**** ARTIGO

O Facebook criou uma etiqueta para colar nos textos fictícios ou irónicos, textos que não dizem exatamente aquilo que parecem dizer. Alguém coloca no Facebook um texto que não é sobre dois mais dois igual a quatro, e automaticamente aparece um carimbo a avisar que aquilo não é bem assim. Não é nada que Herman José já não tivesse inventado. No século passado, ainda não havia Facebook e Mark Zuckerberg era um miúdo ranhoso, o nosso humorista criou uma aplicação (ainda não se chamava assim) que, antes de ele dizer uma piada (mentira, ironia, metáfora), fazia-o levantar as mãos abertas, que rodavam como se elas segurassem uma bola de basquetebol. Ficavam assim avisados os espetadores que as palavras seguintes não eram para ser tomadas a sério. Herman não patenteou o invento e por isso é que ele vai acabar menos rico do que Zuckerberg.

********
**** SECÇÃO DE DADOS

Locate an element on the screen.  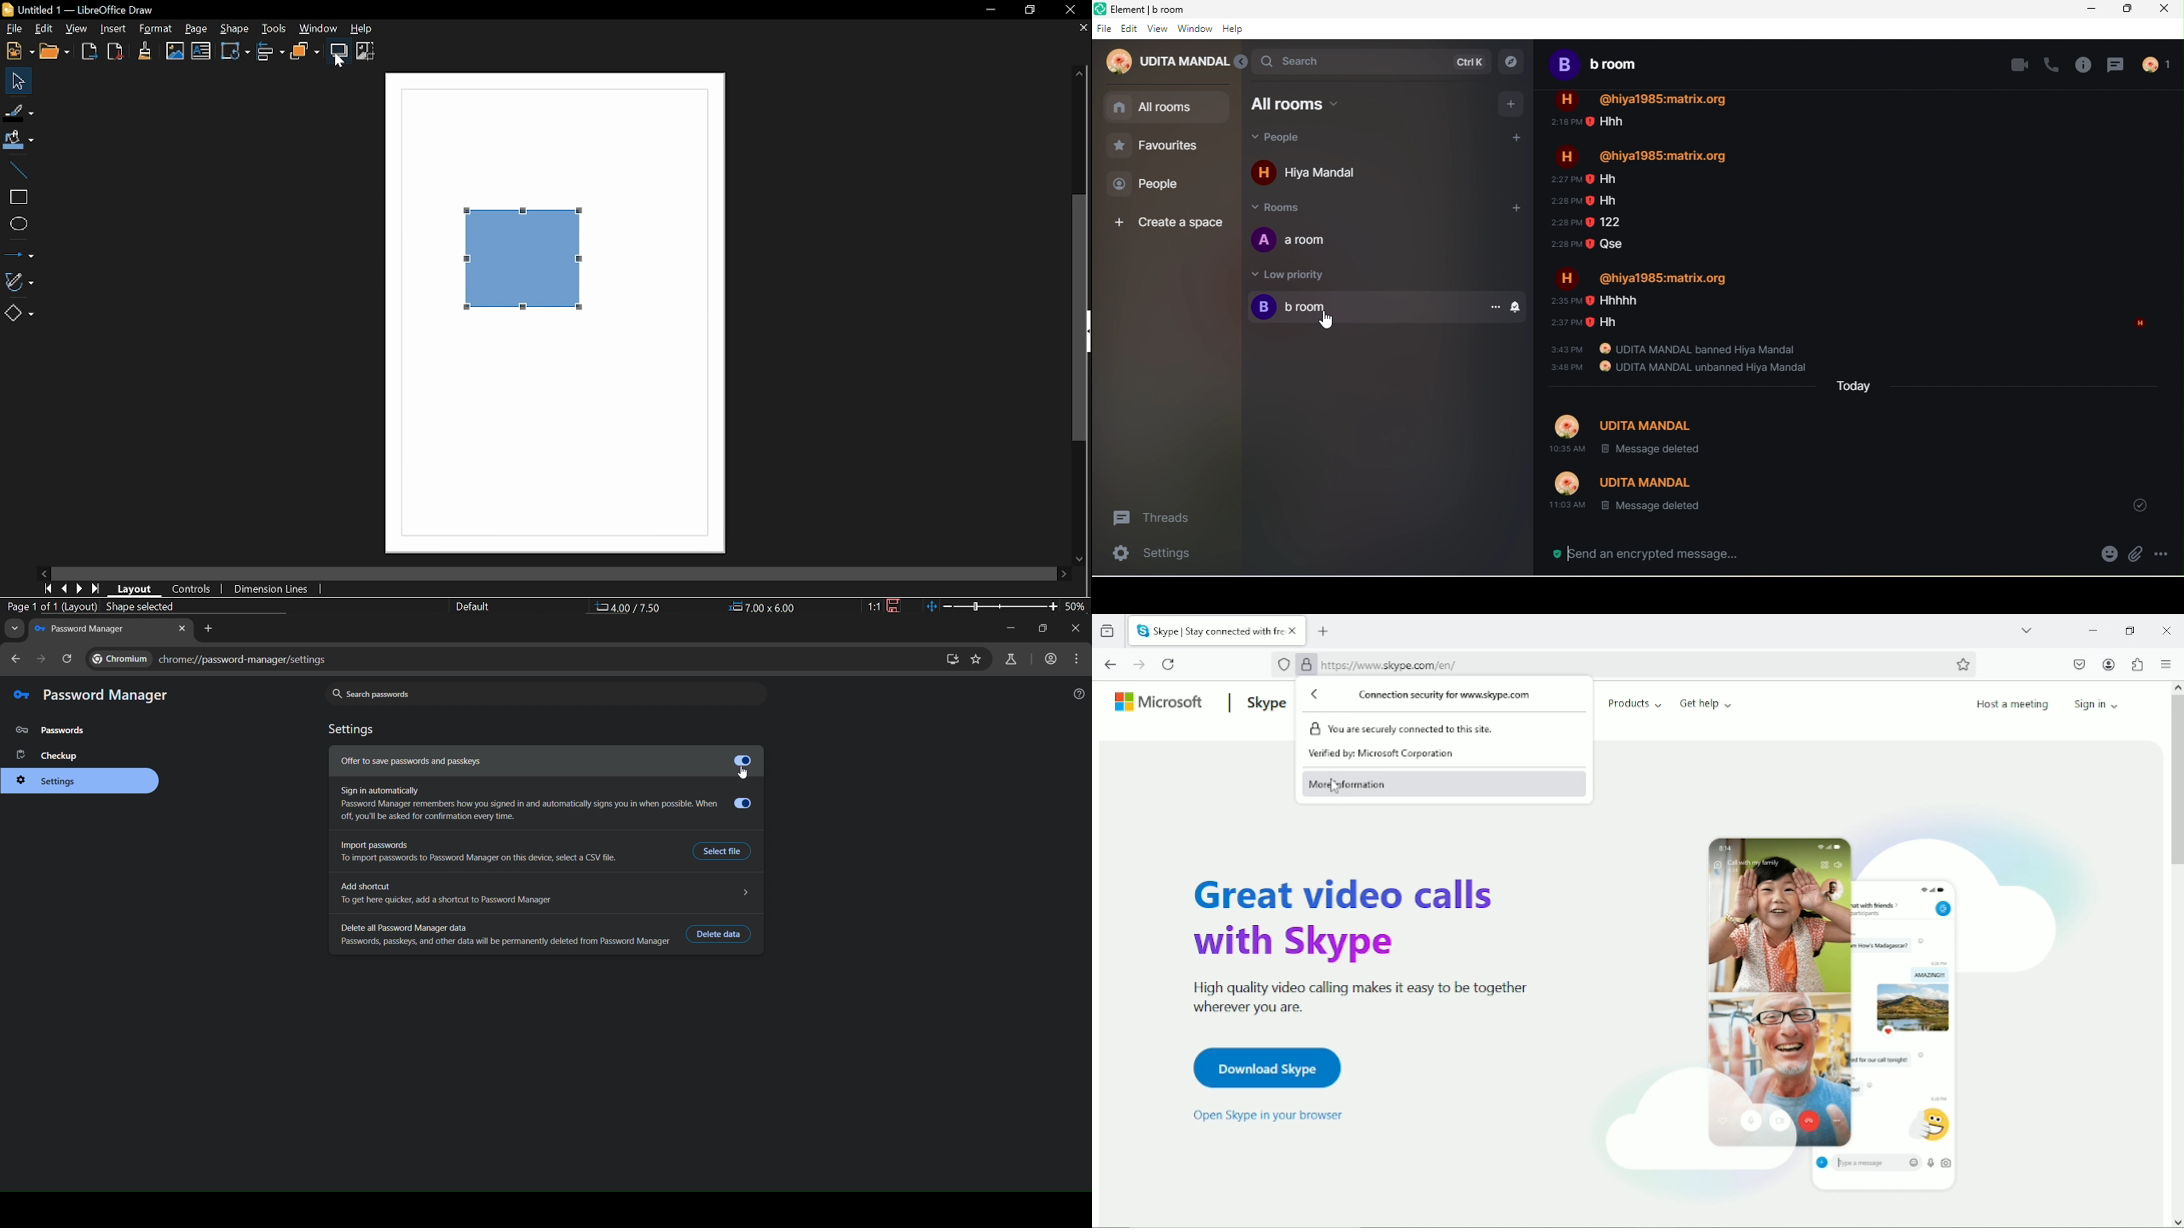
threads is located at coordinates (1162, 514).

********

TAREFAS A RESOLVER -
[1] Indique as três palavras que o artigo coloca entre parênteses logo a seguir a "uma piada".
[2] Reescreva o trecho do artigo que abre com as palavras "O Facebook criou" e fecha com "do que Zuckerberg.", substituindo "Facebook" por "Instagram".
[3] Continue, por favor, o texto sobre a etiqueta do Facebook e o invento de Herman José a partir da última frase apresentada.

RESULTADOS POR TAREFA -
[1] mentira, ironia, metáfora

[2]
O Instagram criou uma etiqueta para colar nos textos fictícios ou irónicos, textos que não dizem exatamente aquilo que parecem dizer. Alguém coloca no Instagram um texto que não é sobre dois mais dois igual a quatro, e automaticamente aparece um carimbo a avisar que aquilo não é bem assim. Não é nada que Herman José já não tivesse inventado. No século passado, ainda não havia Instagram e Mark Zuckerberg era um miúdo ranhoso, o nosso humorista criou uma aplicação (ainda não se chamava assim) que, antes de ele dizer uma piada (mentira, ironia, metáfora), fazia-o levantar as mãos abertas, que rodavam como se elas segurassem uma bola de basquetebol. Ficavam assim avisados os espetadores que as palavras seguintes não eram para ser tomadas a sério. Herman não patenteou o invento e por isso é que ele vai acabar menos rico do que Zuckerberg.

[3]
Ao que parece, alguns amigos da onça punham textos no Facebook tirados de publicações humorísticas ou satíricas, enfim, com grande liberdade perante os factos – por exemplo, The Onion, o Inimigo Público lá dos States – e, depois, ficavam à espera de comentários que tratassem esses textos inventivos como pura verdade. Gozados, os ingénuos comentadores queixaram-se ao Facebook. Generoso, como é toda a empresa que faz dinheiro com burros, o Facebook passou-lhes a mão pelo pelo: agora, de cada vez que um texto é irónico leva com este carimbo: «satire». Que, julgo, em inglês quer dizer: «Aqui tratamos os leitores como pedaços de asno.» Certamente repararam, não pus o carimbo «sátira» em cima da frase anterior. É que eu não preciso. Os meus textos são publicados, por contrato, com uma aplicação que eu inventei e é impressa de forma a que só os burros possam ler. Diz, apagando e acendendo (é uma etiqueta caríssima): «Isto não é para burros!»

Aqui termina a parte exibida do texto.